What ATW does is do another read of the headset tracking after the game submits it's frame, compare the amount of rotation that happened before and after the frame was rendered, then do a rotational reprojection of the frame to compensate. 



First of all, thanks for taking the time to reply. 

So, that would add additional latency yeah? 

Is the idea then that the frames first render is presented a little faster than the vsync time (11ms in this case) of that frame, which allows that extra moment or two for ATW to do its thing? 

Meaning the initial render of the frame and ATW reprojecting a frame all takes place before the 11ms mark when vsync occurs.

Is that any closer? 

kojack
Volunteer Moderator
Volunteer Moderator
There's always a little overhead added to the frame time. The oculus runtime can't use the image the game provides directly, it needs to do a few rendering things too. It takes all of the layers you are using and composites them together (most software is only using 1 layer, but more are possible), and performs the distortion correction step (barrel distortion, rescale to panel resolution and chromatic aberration correction) via a distortion mesh. The timewarp rotation is performed as part of this process.
So if your game was taking just on 11ms to render a frame, the extra VR work that still needs to be done would push it past vsync. Even without timewarp, there's still a fair bit of work being done on the end of every frame to get things ready for the headset..

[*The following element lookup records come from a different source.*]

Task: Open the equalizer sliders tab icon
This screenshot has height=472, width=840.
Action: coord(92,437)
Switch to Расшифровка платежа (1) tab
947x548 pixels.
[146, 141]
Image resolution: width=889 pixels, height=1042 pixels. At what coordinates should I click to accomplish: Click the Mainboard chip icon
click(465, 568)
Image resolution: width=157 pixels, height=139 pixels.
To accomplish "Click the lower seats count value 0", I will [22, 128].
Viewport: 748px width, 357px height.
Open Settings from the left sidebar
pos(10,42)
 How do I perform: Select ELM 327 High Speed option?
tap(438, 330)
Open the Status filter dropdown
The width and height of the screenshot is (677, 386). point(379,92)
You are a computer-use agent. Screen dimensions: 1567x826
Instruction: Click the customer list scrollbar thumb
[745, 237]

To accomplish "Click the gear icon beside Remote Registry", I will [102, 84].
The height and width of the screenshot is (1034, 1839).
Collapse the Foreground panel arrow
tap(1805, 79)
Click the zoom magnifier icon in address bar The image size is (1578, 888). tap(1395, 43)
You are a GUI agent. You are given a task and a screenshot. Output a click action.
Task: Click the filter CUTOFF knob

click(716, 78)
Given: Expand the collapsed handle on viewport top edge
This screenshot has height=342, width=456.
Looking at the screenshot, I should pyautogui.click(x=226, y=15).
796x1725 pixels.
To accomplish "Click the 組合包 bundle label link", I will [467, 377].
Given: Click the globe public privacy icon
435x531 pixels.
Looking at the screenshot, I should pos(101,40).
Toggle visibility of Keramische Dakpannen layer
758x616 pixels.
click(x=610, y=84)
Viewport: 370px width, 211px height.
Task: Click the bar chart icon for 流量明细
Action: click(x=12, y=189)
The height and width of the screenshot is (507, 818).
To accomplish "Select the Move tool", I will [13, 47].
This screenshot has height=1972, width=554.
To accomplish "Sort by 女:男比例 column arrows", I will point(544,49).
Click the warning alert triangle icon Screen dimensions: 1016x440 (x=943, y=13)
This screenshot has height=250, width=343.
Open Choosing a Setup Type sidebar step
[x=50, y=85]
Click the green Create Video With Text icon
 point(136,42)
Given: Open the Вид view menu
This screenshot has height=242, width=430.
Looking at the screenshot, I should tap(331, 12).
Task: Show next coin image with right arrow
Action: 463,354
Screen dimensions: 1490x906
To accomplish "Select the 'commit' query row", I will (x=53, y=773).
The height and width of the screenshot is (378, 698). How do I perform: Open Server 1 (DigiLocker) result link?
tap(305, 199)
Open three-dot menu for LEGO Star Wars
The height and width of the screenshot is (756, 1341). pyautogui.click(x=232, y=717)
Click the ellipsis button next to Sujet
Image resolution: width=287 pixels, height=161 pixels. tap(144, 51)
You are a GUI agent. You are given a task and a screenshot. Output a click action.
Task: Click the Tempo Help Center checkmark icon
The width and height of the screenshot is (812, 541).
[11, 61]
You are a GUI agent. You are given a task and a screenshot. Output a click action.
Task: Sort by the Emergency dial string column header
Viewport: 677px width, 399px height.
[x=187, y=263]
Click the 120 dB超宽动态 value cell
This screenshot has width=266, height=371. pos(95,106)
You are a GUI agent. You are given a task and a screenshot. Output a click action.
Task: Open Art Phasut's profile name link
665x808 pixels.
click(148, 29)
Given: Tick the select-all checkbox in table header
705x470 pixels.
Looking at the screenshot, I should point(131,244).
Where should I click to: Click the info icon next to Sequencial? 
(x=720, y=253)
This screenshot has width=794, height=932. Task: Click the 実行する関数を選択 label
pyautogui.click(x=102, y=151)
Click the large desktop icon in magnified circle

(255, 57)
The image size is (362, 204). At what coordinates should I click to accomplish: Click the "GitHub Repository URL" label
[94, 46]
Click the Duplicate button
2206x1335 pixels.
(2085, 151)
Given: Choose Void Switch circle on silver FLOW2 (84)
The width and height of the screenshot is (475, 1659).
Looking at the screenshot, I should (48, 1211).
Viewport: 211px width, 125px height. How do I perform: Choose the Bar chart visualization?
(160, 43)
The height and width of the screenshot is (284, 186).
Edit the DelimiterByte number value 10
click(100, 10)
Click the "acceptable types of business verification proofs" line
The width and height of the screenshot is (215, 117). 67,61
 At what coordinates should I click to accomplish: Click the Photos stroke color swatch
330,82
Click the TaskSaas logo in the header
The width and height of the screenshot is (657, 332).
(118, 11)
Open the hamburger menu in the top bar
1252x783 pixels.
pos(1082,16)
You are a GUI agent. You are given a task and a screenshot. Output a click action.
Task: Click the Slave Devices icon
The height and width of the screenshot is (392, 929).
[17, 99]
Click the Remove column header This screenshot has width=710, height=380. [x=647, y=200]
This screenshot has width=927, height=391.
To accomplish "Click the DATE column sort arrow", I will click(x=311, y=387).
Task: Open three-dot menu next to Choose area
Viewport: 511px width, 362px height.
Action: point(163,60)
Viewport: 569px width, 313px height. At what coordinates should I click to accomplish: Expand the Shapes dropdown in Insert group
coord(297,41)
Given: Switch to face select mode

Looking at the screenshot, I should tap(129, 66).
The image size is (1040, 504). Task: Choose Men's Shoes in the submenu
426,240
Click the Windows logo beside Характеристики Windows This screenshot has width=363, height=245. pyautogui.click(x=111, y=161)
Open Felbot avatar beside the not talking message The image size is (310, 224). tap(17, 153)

Author: Oculus Monitor,  Auto Oculus Touch,  Forum Dark Mode, Phantom Touch Remover,  X-Plane Fixer
Hardware: Threadripper 1950x, MSI Gaming Trio 2080TI, Asrock X399 Taich
Headsets: Wrap 1200VR, DK1, DK2, CV1, Rift-S, GearVR, Go, Quest, Quest 2, Reverb G2

MowTin
Level 11
The CPU has to prepare the frame and then hand it off to the GPU. 

I notice GPU render time and CPU render time. Do they happen sequentially? 

When I play IL-2 I get high CPU render times ~12 ms and low GPU render times >1 ms. Does that mean the CPU is spending less than 1 ms to render a frame?